Mostarda di Frutta, which translates as spicy mustard and fruit chutney or relish, is not really a mustard as we know it, although it can contain mustard and/or mustard oil. It is often used to spice up bland or boiled meats, though once you try it, you’ll find, as I did, many foods to serve it with. It is made mosty of fruit, dried usually, though, as in this recipe, fresh fruits can also be used. The cooking time can be short or long. I think, like so many regional recipes, that there are as many recipes for mostarda as there are cooks.

2 – 3 pears or apples or quinces or asian pears, or a combination
2  c dried fruit, preferably a combination–raisins, apricots, figs, prunes, goji berries…
2 c water, plus extra if needed
3/4  c dry red or white wine
4 T honey, agave or other sweetener
1 T dry mustard or 3 T prepared mustard
salt and pepper, to taste

1. Peel, core, and chop fresh fruit. Chop any large dried fruit, if you like. Put all ingredients except salt and pepper in a Dutch oven or other heavy-bottomed pot. Bring to a gentle boil, then reduce heat and simmer until the fruit is very soft, anywhere from 2 hours to 5 hours. You’ll need to stir to prevent sticking on the bottom.

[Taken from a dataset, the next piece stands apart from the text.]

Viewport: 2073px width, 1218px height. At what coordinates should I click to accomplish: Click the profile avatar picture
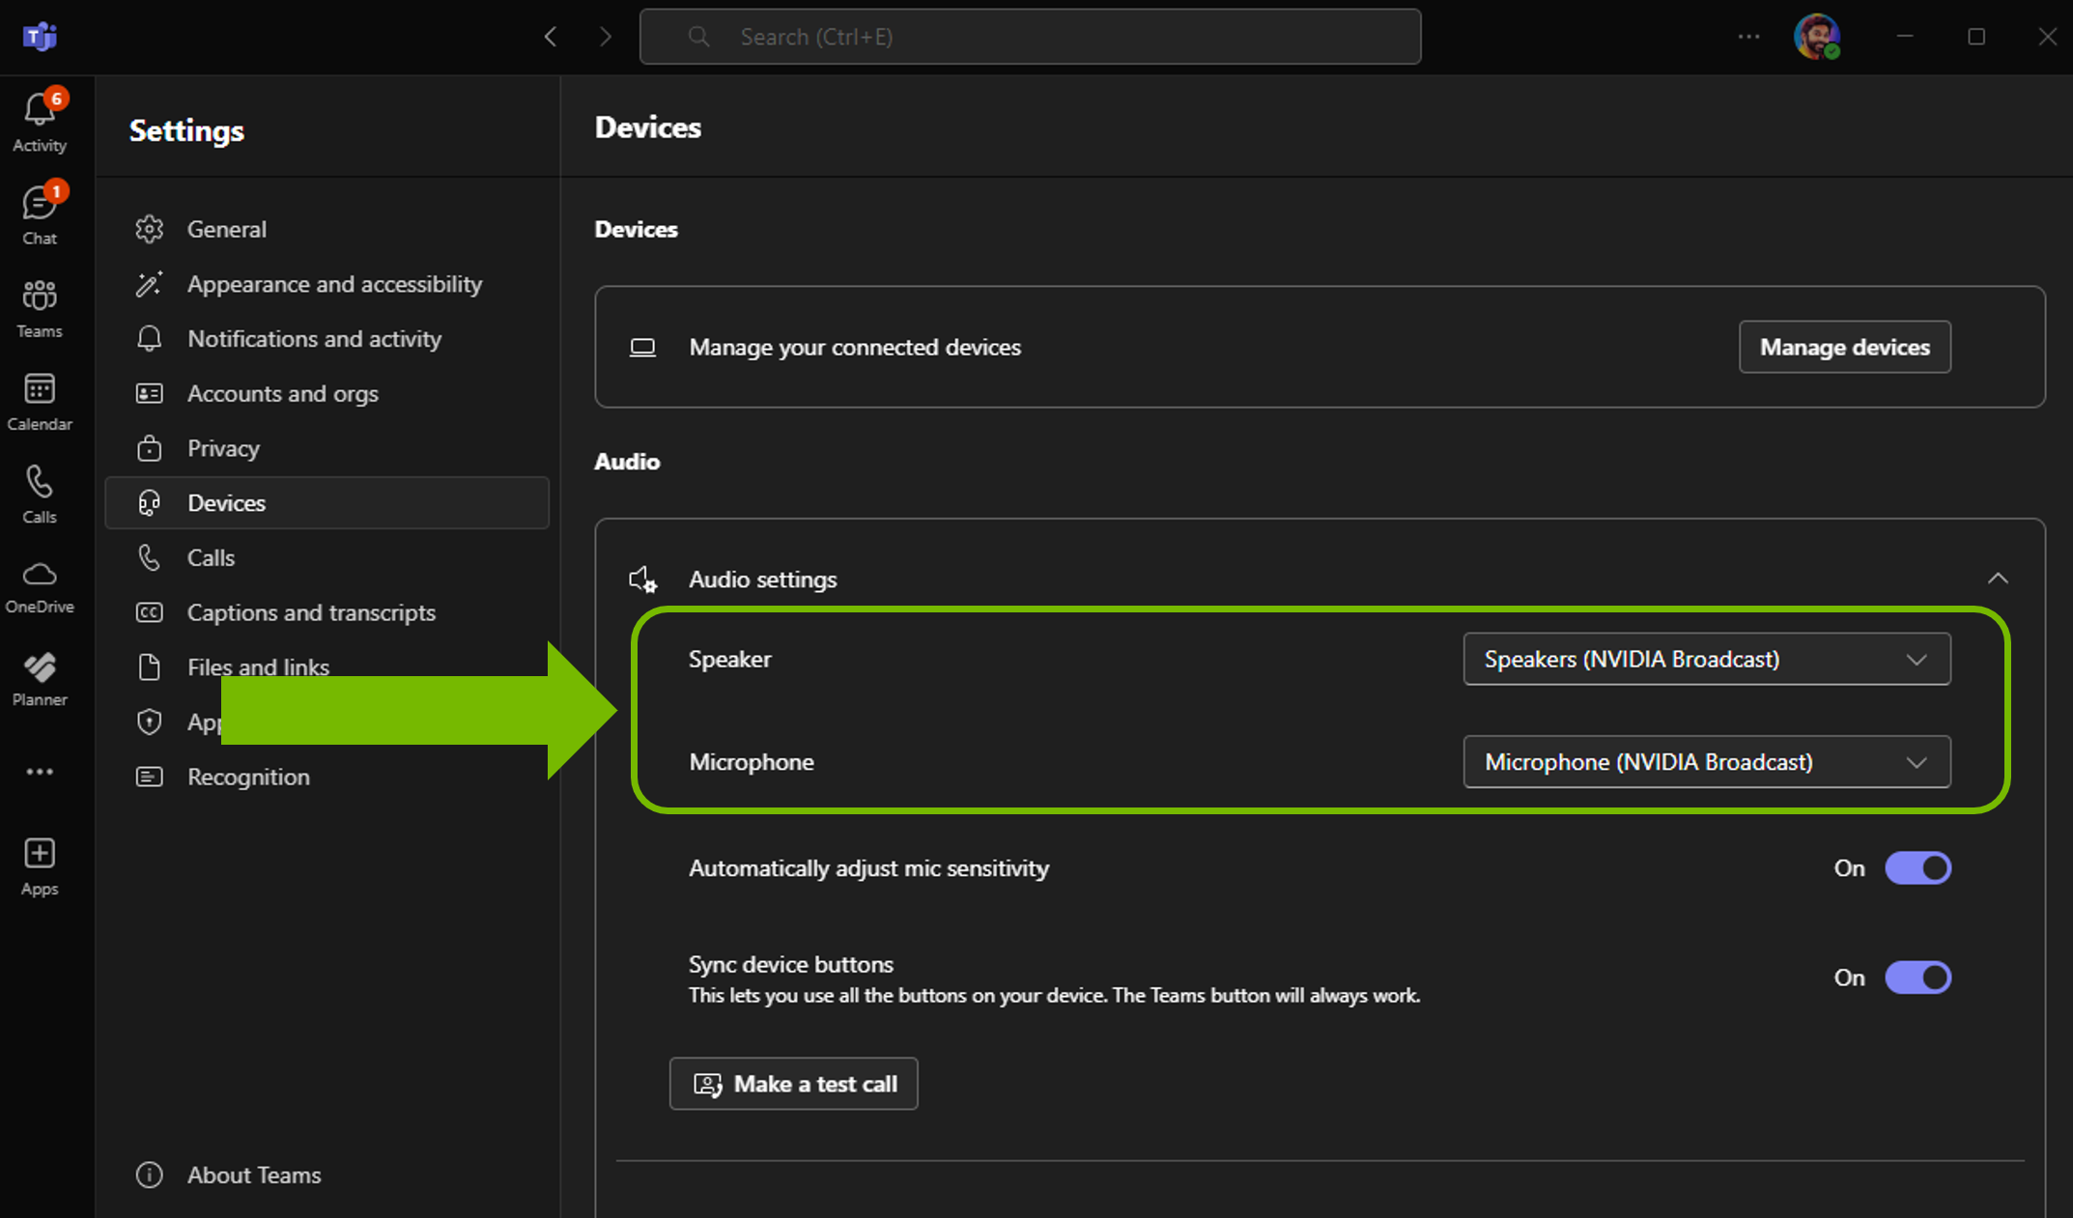(1816, 37)
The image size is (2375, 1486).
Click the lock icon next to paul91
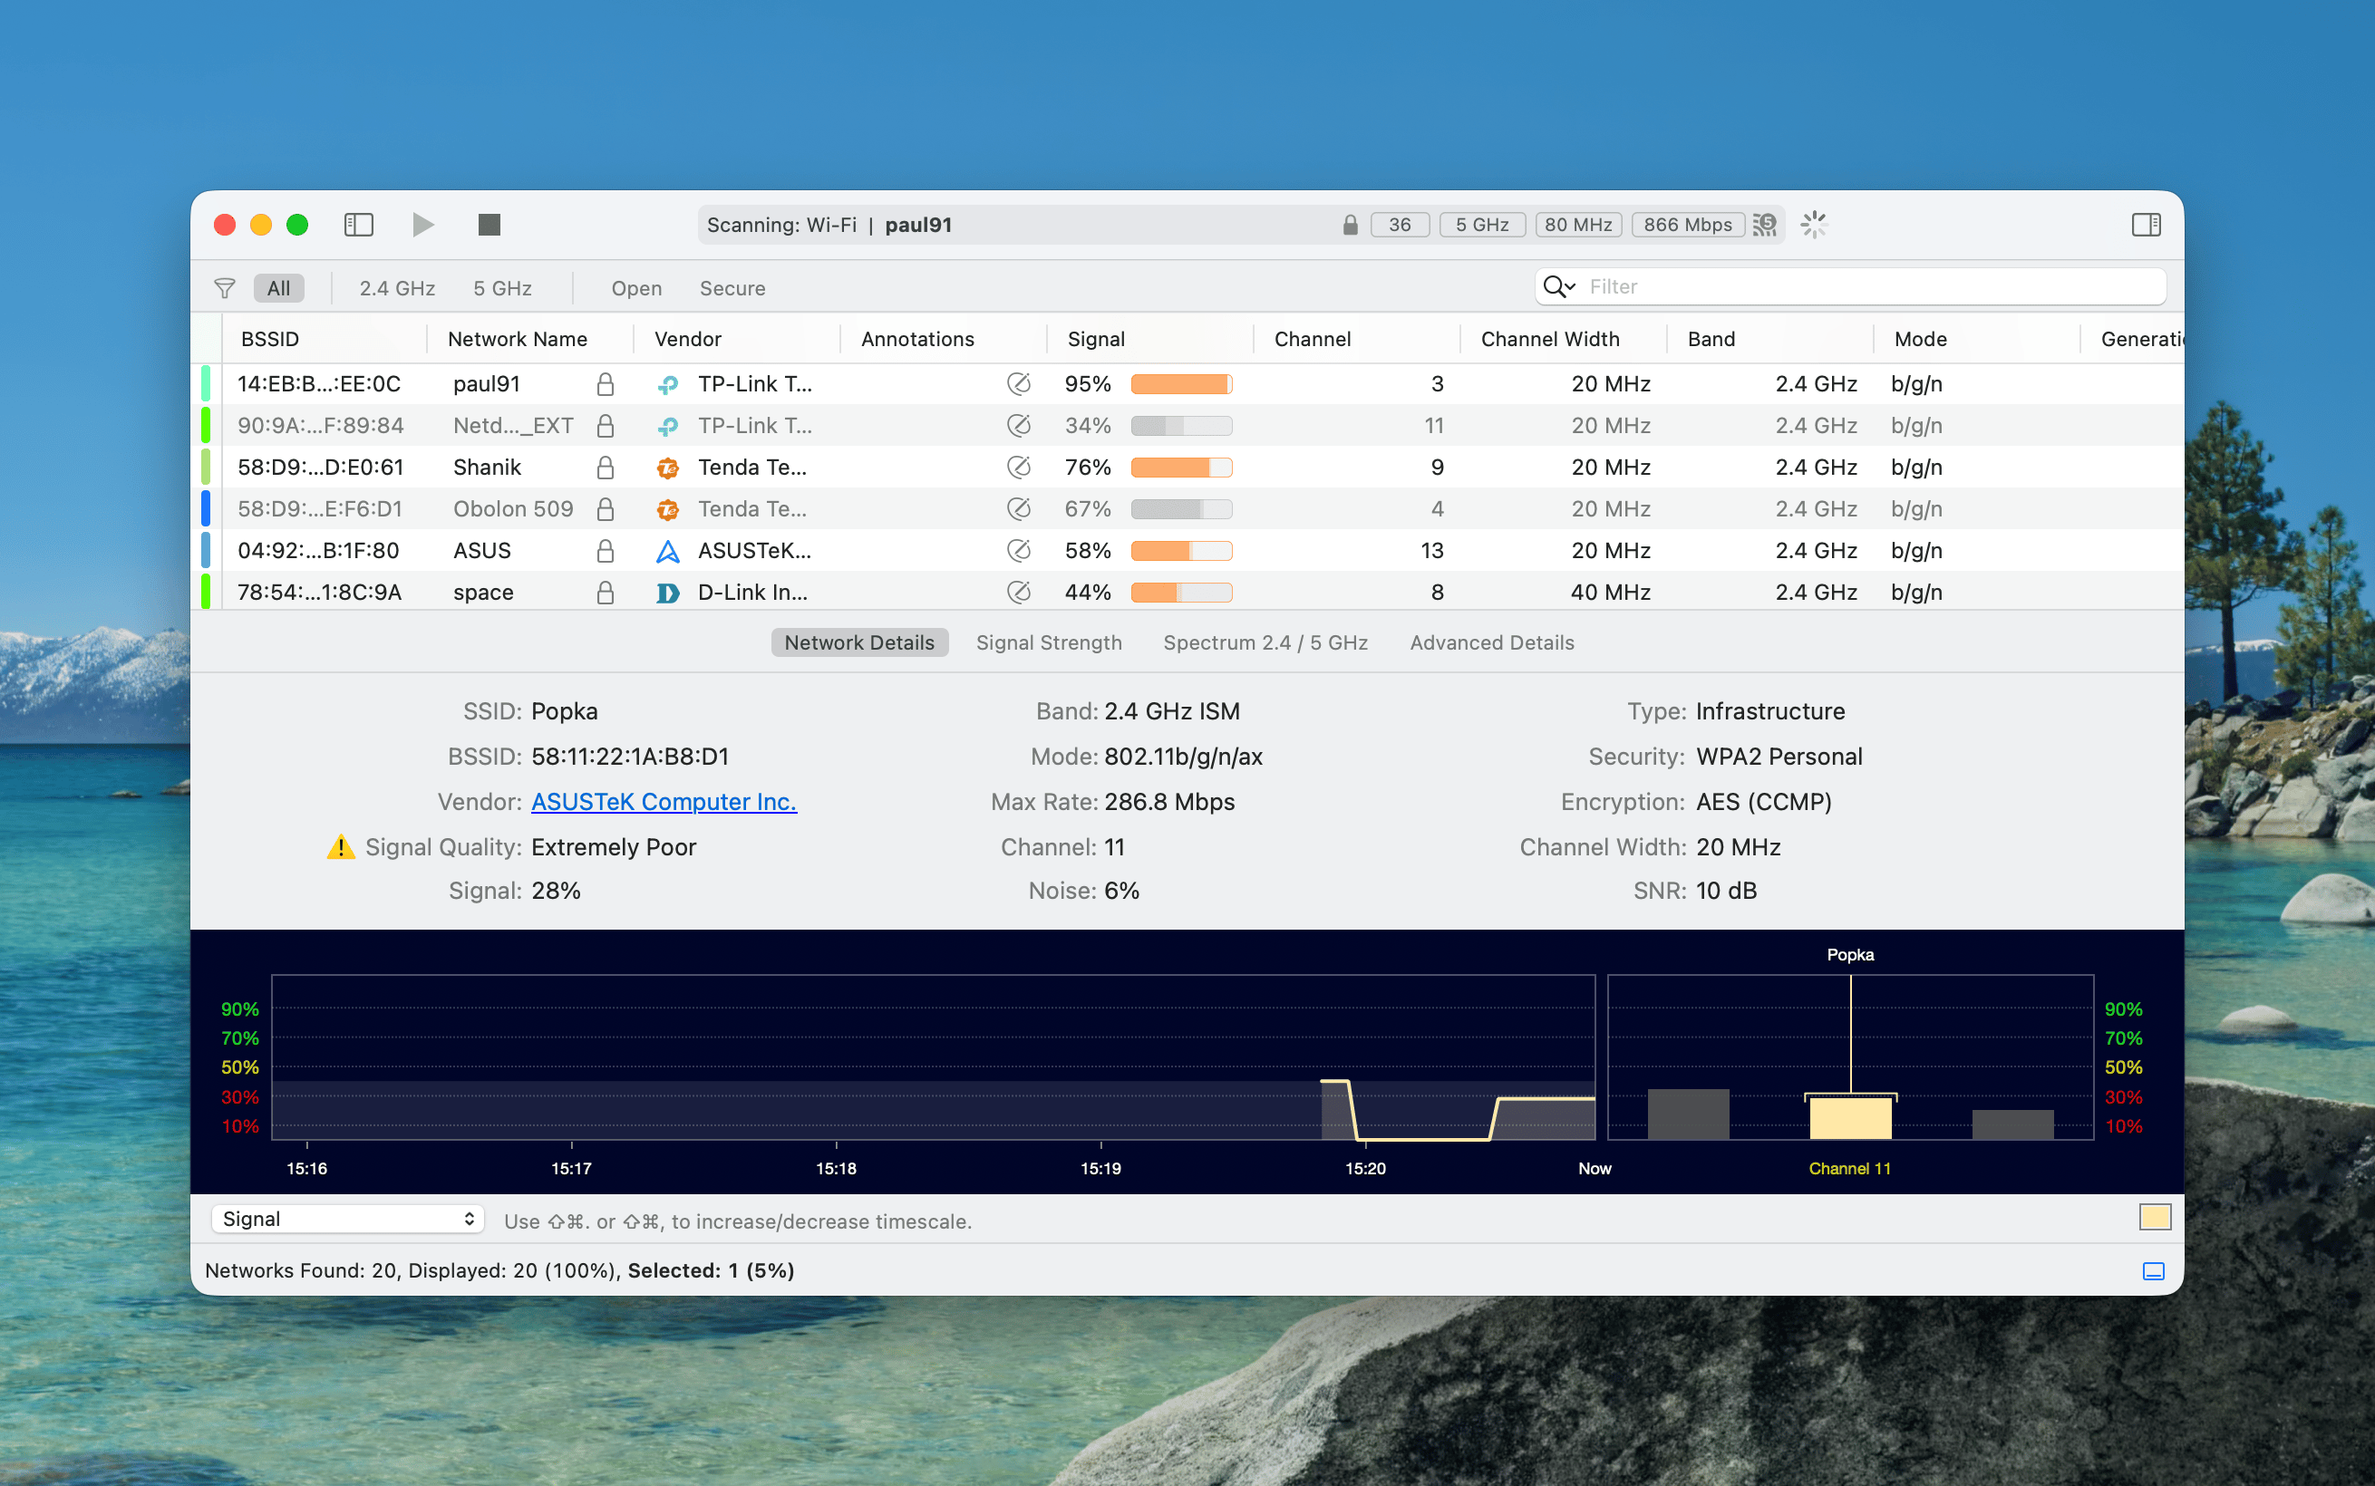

2. When you’re satisfied with the tenderness of the fruits and the taste of the mostarda, remove from heat and let cool.

3. If you like the texture of the mostarda, then season with some salt and pepper and transfer to a lidded bowl or jar and refrigerate, but allow to sit for about 8 hours before serving. Otherwise, put the pot in the fridge for about 8 hours, then remove and purée some or all of the mostarda in a food processor, adding some water if the mostarda is really thick. Season with salt and pepper. Transfer to a bowl or jar and refrigerate. Serve cold or, better, brought out of the fridge half an hour or so before using.